→ **PROBLEM DETAILS**:
Copy exactly, no pictures: every line from the one that contains "At what coordinates should I click to accomplish: Close" through the end of the entries below.

Saved entries:
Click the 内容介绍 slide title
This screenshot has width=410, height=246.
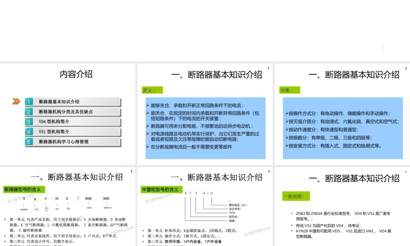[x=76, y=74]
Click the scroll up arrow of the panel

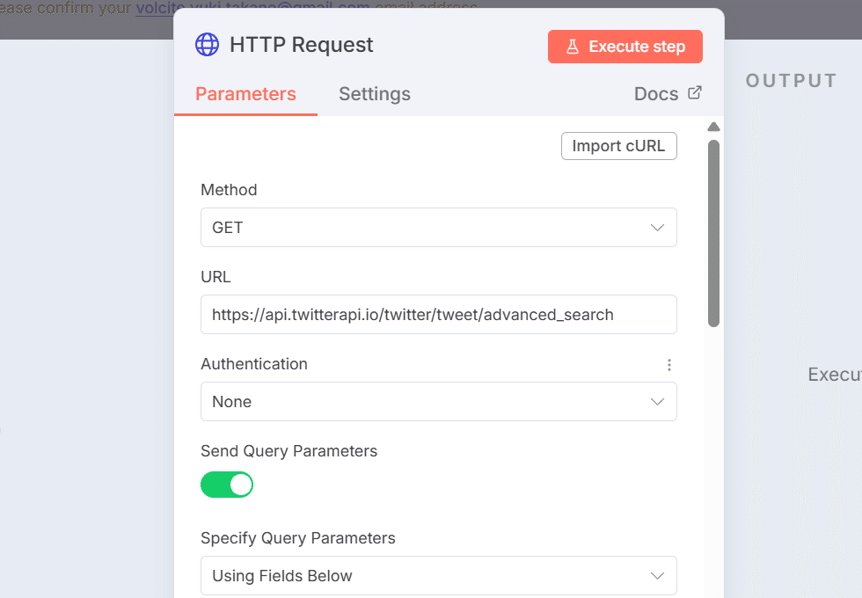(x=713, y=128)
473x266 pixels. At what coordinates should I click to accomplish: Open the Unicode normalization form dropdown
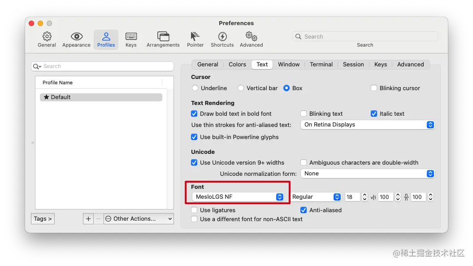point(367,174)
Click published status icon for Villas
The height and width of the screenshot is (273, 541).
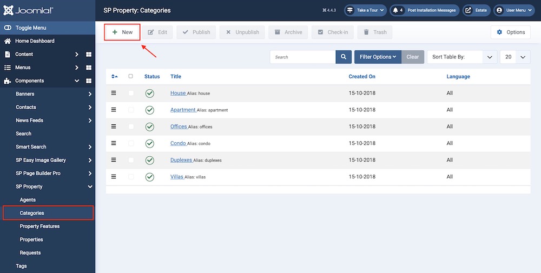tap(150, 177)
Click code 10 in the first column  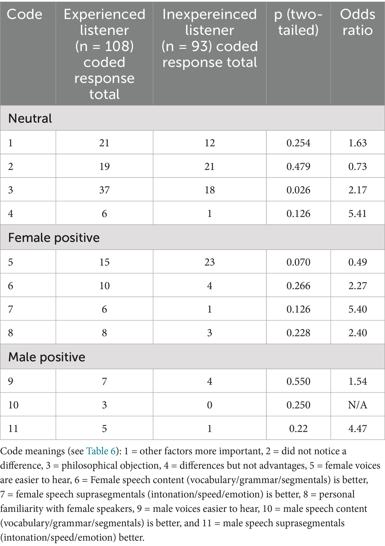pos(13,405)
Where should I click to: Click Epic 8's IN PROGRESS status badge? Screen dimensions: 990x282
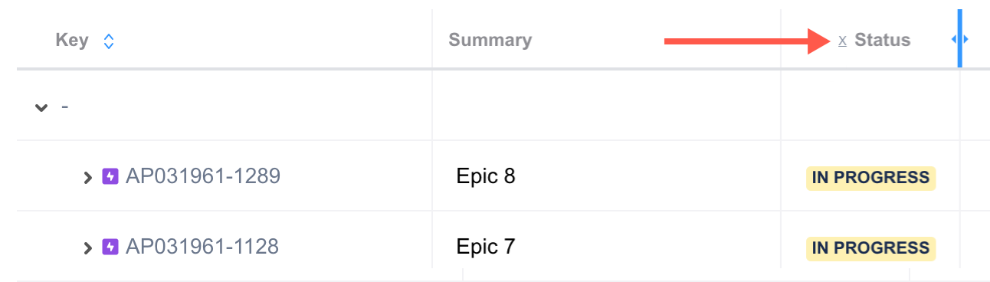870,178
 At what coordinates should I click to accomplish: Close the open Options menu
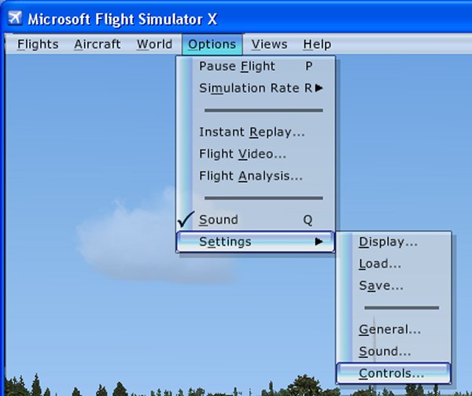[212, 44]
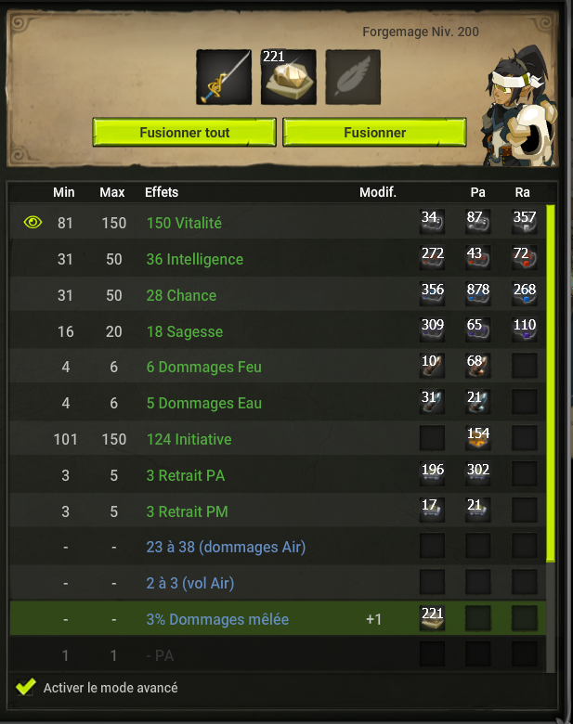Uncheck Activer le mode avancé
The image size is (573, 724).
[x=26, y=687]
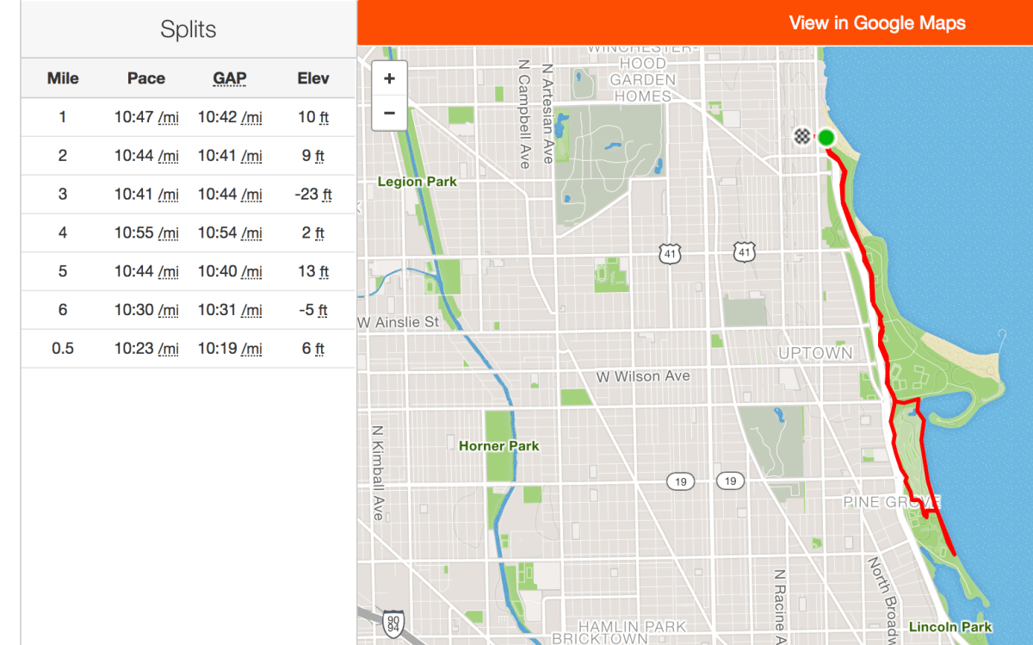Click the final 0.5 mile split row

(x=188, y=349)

→ **EXERCISE SOLUTION**:
 At what coordinates should I click to accomplish: Close the open Options menu
[212, 44]
Uncheck Activer le mode avancé
The image size is (573, 724).
[x=26, y=687]
Click the final 0.5 mile split row

(x=188, y=349)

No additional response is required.